The CFPB bulletin of April 18, 2012 provides that “[c]onsistent with other federal supervisory and law enforcement agencies, the CFPB reaffirms that the legal doctrine of disparate impact remains applicable as the [CFPB] exercises its supervision and enforcement authority to enforce compliance with the ECOA and Regulation B.”

The bulletin matches remarks from CFPB Director Richard Cordray given in his speech to the National Community Reinvestment Coalition, where he stated, “We know that even intentional discrimination can be difficult to identify and that consumers often do not know it is happening. But conduct that may seem benign – what the lawyers call “facially neutral” actions – can create effects that are just as devastating for those marginalized communities.”

The use of the disparate impact test was at issue in the case Magner v. Gallagher, which concerned whether disparate impact claims are cognizable under the Fair Housing Act and, if so, what test should be used to analyze them. Though the Supreme Court granted certiorari and the case was set for decision in 2012, the case was dismissed by agreement of the parties involved shortly before oral arguments were scheduled to begin.

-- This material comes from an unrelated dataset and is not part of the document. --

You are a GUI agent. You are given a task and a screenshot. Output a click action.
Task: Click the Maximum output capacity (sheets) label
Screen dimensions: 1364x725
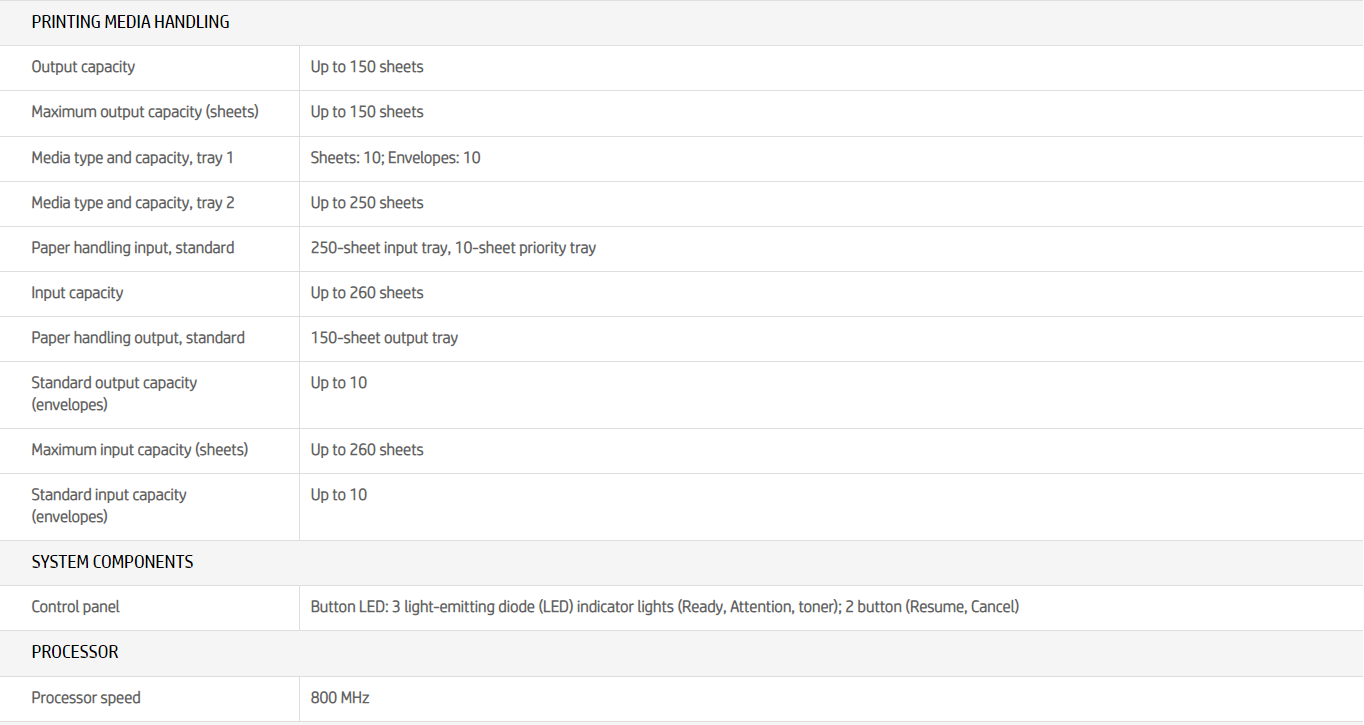(x=145, y=112)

Industry representatives have raised concerns with disparate impact analysis, since it permits recovery without proof of an intent to discriminate. Disparate impact lawsuits can be defended by showing a sufficient justification for a policy or practice resulting in statistical disparity and by showing there are no less discriminatory means available. However, industry representatives have argued that even when such lawsuits can be defended, significant reputational and legal costs are often incurred.

The CFPB, in response to inquiries, concurred with the 1994 policy statement of the Interagency Task Force on Fair Lending, which stated that lending discrimination under the ECOA could be proved by showing evidence of disparate impact. The statement established that: “[p]olicies and practices that are neutral on their face and that are applied equally may still, on a prohibited basis, disproportionately and adversely affect a person's access to credit.” The CFPB also concluded that “The applicability of the disparate impact doctrine, also known as the ‘effects test,’ to credit transactions is reflected in the legislative history of the ECOA.”

The CFPB announced that it would “consider evidence of the disparate impact doctrine as one method of proving lending discrimination” as they exercised their supervisory and enforcement authority.